### TASK PROMPT
What you return should be the line containing "The height and width of the screenshot is (291, 518)." and each line after it to the end of the records, copied exactly.

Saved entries
━━━━━━━━━━━━━━━━━━━━━━━━━━━━━━

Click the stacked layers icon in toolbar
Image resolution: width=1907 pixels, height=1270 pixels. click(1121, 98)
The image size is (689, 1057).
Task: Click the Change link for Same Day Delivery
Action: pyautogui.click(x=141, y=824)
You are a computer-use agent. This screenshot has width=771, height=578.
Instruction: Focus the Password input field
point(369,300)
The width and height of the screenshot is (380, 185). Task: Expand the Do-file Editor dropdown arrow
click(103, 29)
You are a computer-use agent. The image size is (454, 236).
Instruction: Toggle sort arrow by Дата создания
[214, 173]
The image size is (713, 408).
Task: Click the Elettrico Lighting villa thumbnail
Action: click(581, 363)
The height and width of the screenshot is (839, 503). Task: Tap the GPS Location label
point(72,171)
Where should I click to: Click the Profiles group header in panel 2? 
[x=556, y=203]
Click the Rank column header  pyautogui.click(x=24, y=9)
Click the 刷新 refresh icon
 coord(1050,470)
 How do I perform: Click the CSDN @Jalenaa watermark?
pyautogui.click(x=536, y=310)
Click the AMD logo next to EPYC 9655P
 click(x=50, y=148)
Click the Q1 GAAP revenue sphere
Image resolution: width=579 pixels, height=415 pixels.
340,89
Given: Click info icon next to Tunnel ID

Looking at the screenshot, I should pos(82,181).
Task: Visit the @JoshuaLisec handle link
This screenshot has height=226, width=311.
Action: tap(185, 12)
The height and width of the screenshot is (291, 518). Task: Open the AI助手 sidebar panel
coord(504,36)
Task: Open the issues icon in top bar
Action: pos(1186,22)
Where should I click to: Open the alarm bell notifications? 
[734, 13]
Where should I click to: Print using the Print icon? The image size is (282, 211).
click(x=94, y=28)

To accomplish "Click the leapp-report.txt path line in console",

━━━━━━━━━━━━━━━━━━━━━━━━━━━━━━

### WRITTEN SOLUTION
The height and width of the screenshot is (291, 518). Task: Open the AI助手 sidebar panel
coord(504,36)
Task: Open the issues icon in top bar
Action: pos(1186,22)
Where should I click to: Open the alarm bell notifications? 
[734, 13]
Where should I click to: Print using the Print icon? The image size is (282, 211).
click(x=94, y=28)

To accomplish "Click the leapp-report.txt path line in console",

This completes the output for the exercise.